Once "Add Eli Lilly to favorites" turns up in a line below, reproduce that line and those after it exactly, stopping after the line with "812x516 pixels. Task: Choose"; leave pictures out.

[Stored data]
┌──

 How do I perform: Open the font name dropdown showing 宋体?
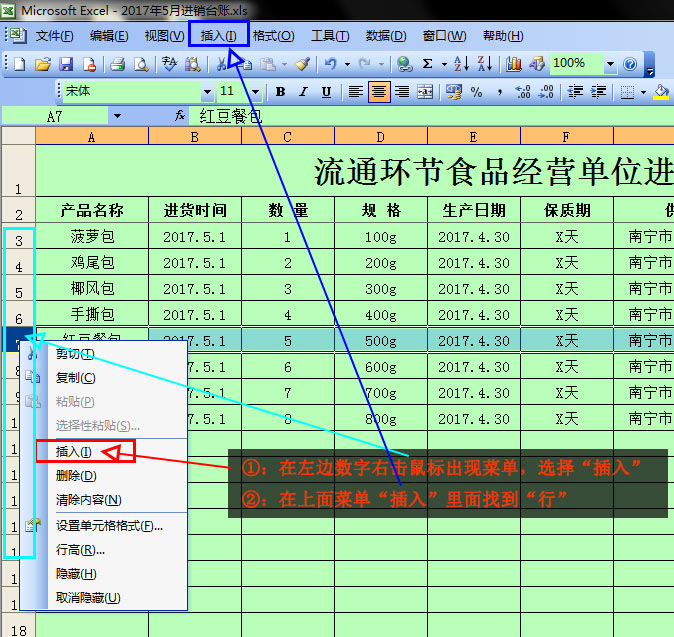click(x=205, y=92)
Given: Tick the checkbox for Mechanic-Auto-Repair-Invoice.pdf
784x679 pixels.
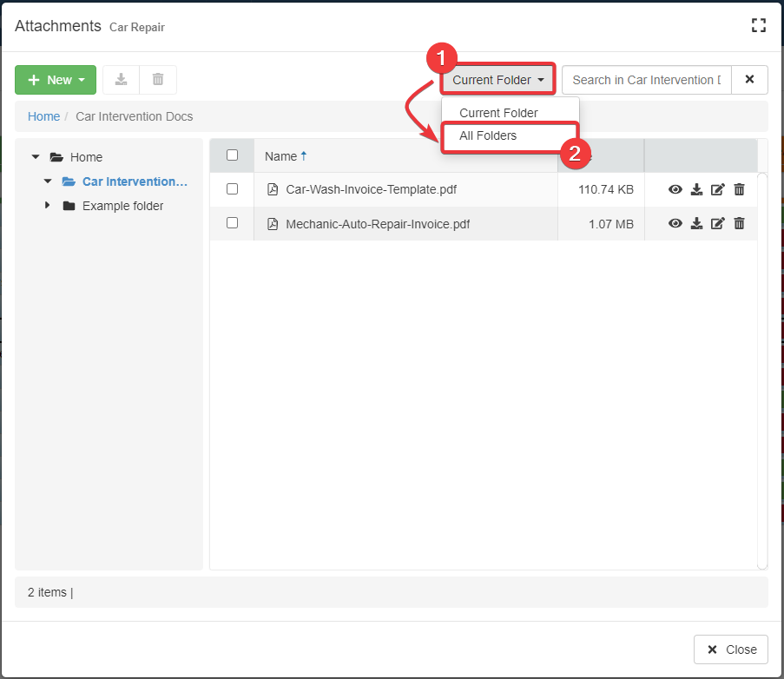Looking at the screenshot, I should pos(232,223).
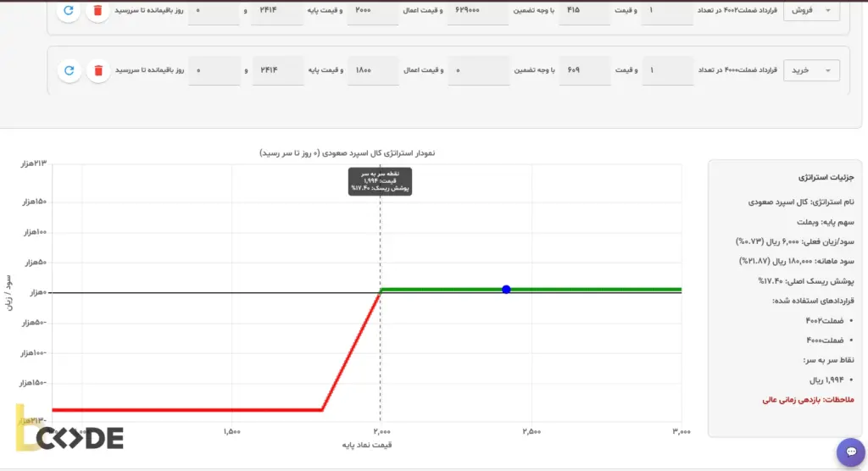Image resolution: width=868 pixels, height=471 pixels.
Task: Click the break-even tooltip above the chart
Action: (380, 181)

└──
┌──

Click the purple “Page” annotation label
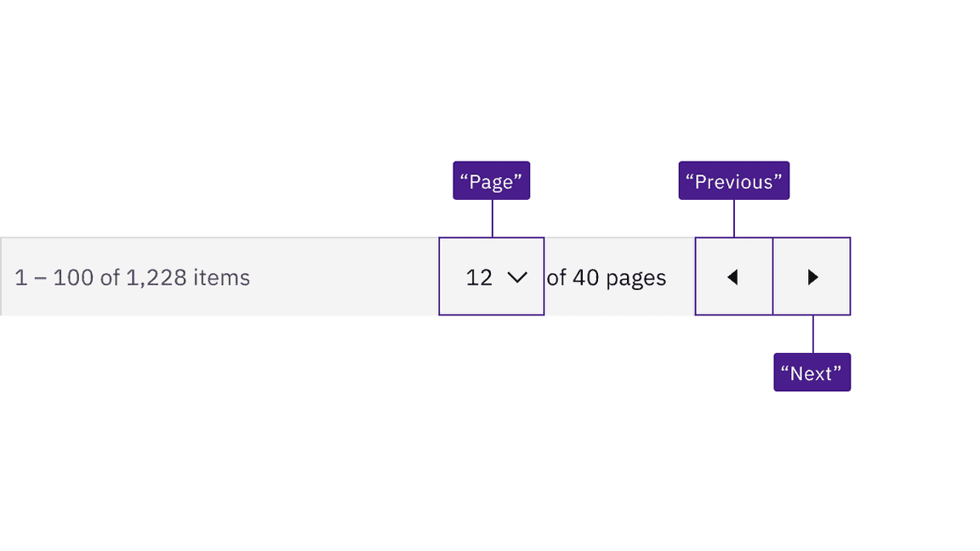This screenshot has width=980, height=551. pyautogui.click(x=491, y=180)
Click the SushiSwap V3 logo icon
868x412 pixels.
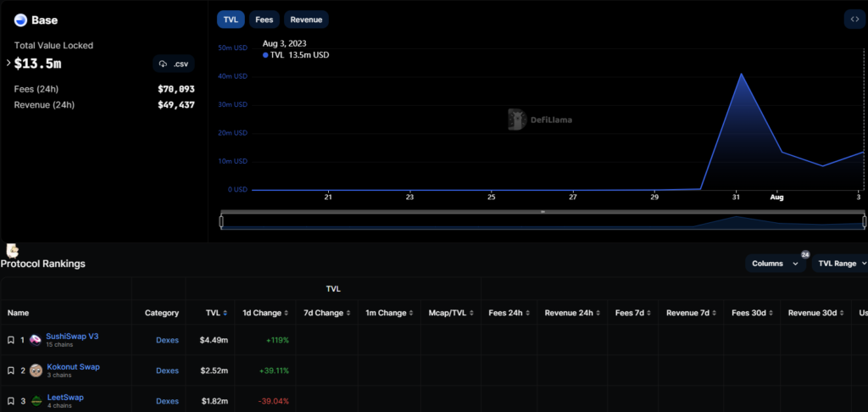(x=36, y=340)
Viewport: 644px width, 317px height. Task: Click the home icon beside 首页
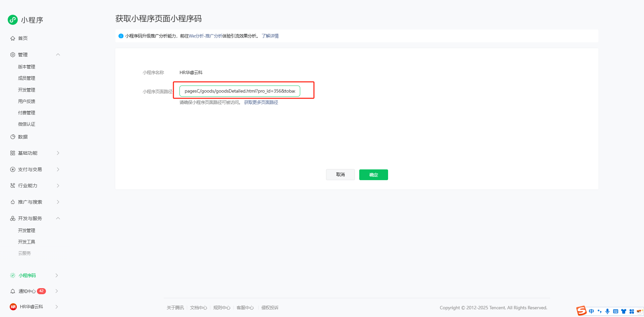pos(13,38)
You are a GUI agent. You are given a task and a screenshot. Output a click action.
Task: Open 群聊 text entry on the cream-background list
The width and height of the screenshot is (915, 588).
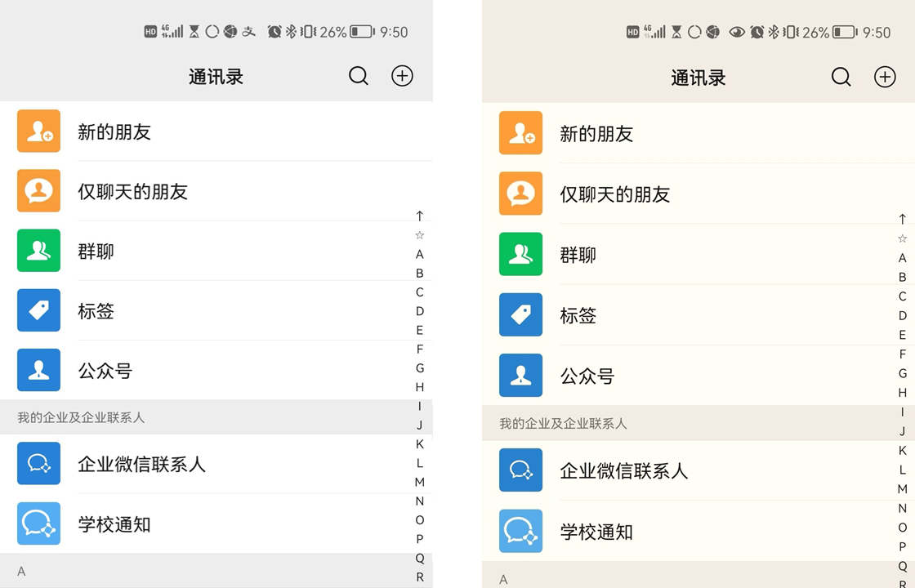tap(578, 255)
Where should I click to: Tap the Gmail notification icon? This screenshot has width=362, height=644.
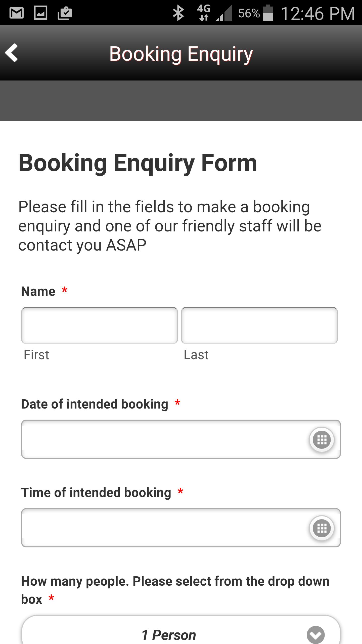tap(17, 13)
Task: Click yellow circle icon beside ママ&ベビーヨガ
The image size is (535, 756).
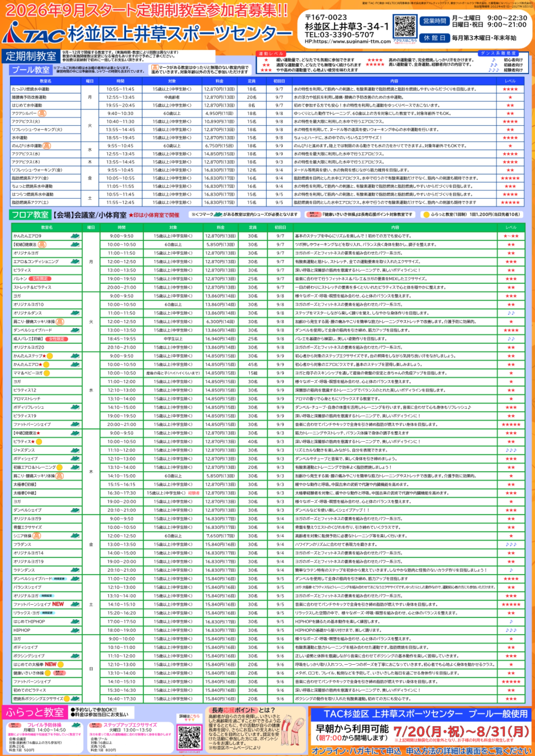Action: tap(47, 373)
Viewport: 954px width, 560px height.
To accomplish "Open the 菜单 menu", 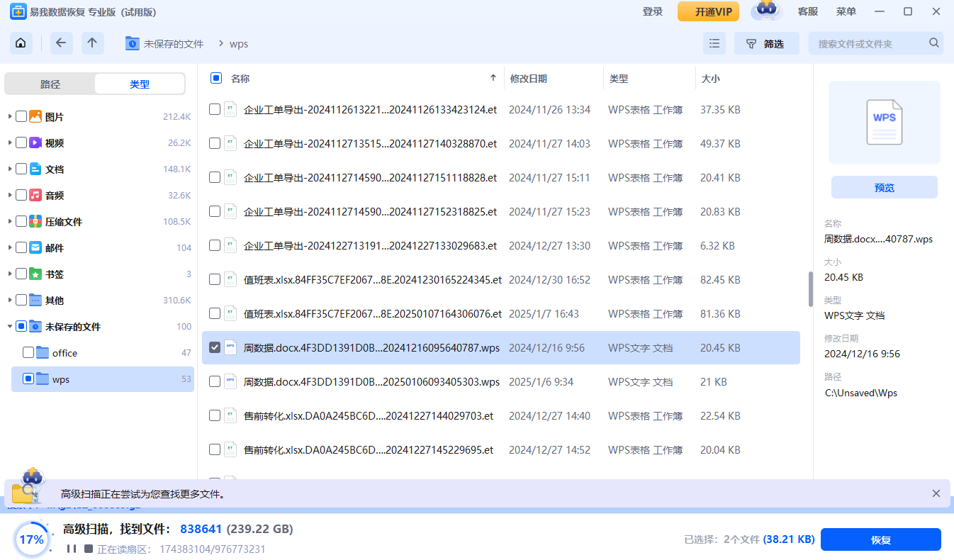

└──
┌──

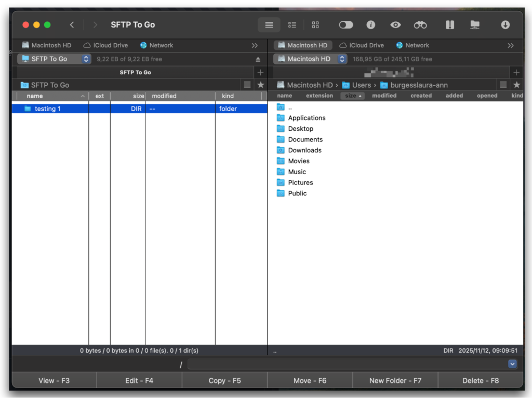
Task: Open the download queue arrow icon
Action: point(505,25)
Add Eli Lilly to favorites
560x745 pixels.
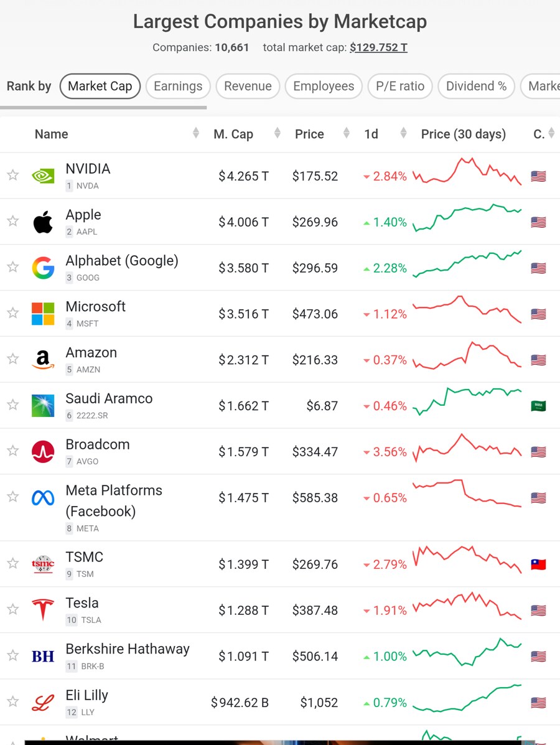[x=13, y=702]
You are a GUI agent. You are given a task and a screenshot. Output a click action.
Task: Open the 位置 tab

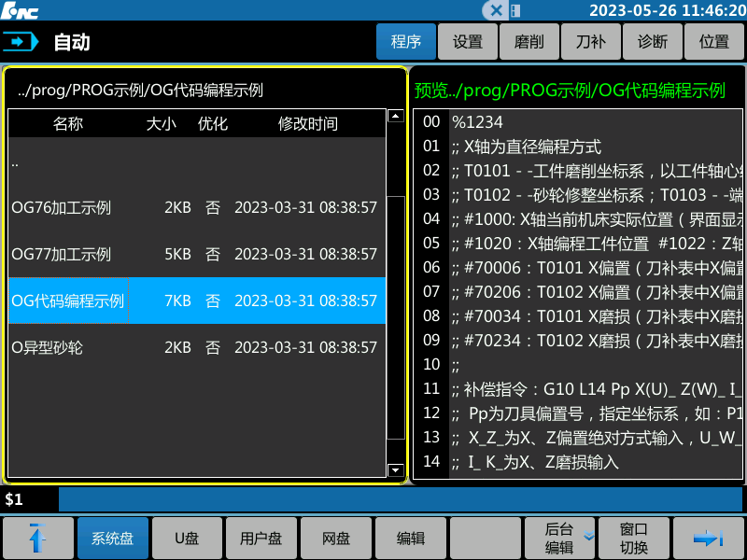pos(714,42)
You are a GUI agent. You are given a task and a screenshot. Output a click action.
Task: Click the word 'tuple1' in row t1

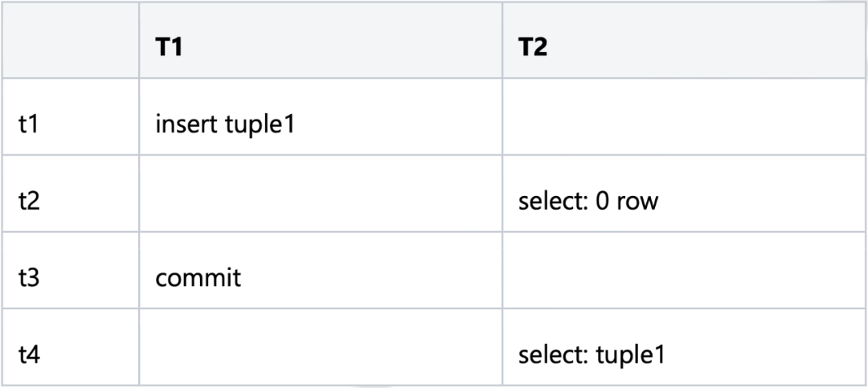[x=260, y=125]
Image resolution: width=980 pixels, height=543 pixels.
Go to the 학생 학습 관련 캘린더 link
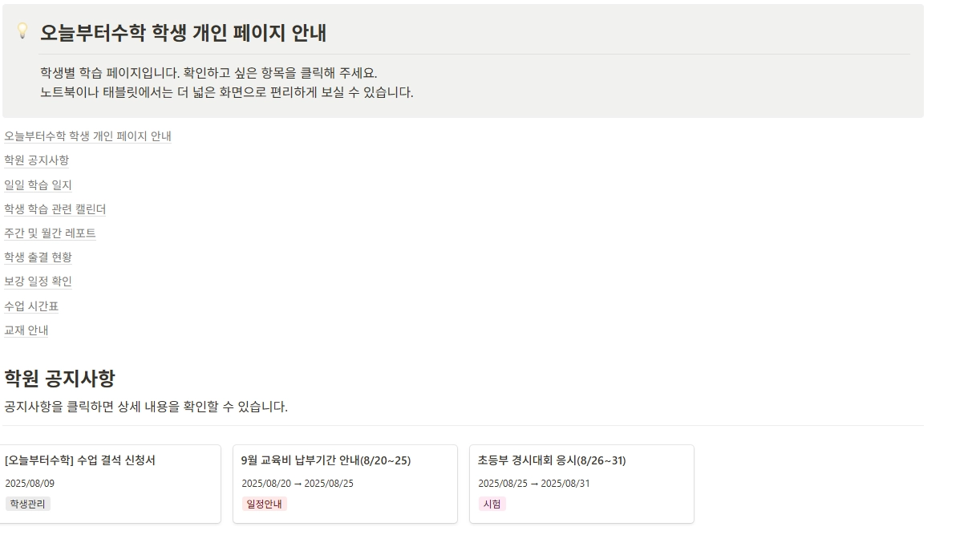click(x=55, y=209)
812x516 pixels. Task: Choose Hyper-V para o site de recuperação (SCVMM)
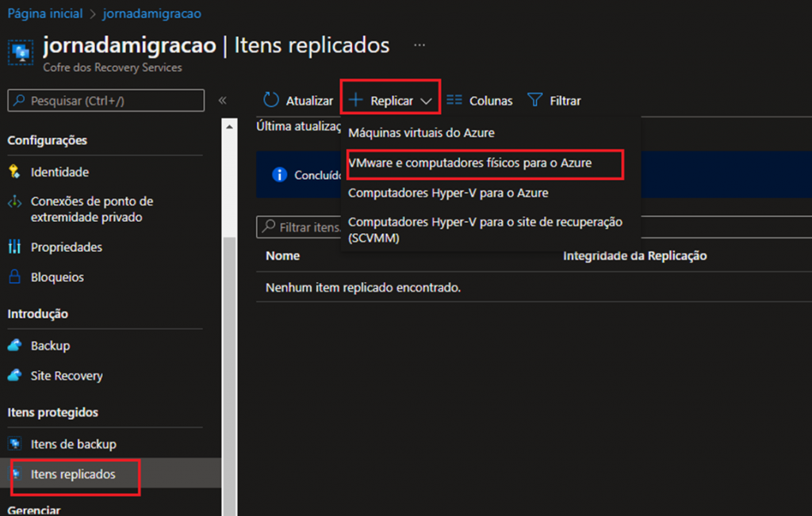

└──

**Result:**
Add Eli Lilly to favorites
560x745 pixels.
[x=13, y=702]
You are a GUI agent. You are given a task and a screenshot. Output a click action.
Task: Open the 位置 tab

pos(714,42)
You are a GUI agent. You are given a task and a screenshot. Output a click action.
Task: Click the word 'tuple1' in row t1

[x=260, y=125]
Image resolution: width=980 pixels, height=543 pixels.
Go to the 학생 학습 관련 캘린더 link
click(x=55, y=209)
812x516 pixels. Task: Choose Hyper-V para o site de recuperação (SCVMM)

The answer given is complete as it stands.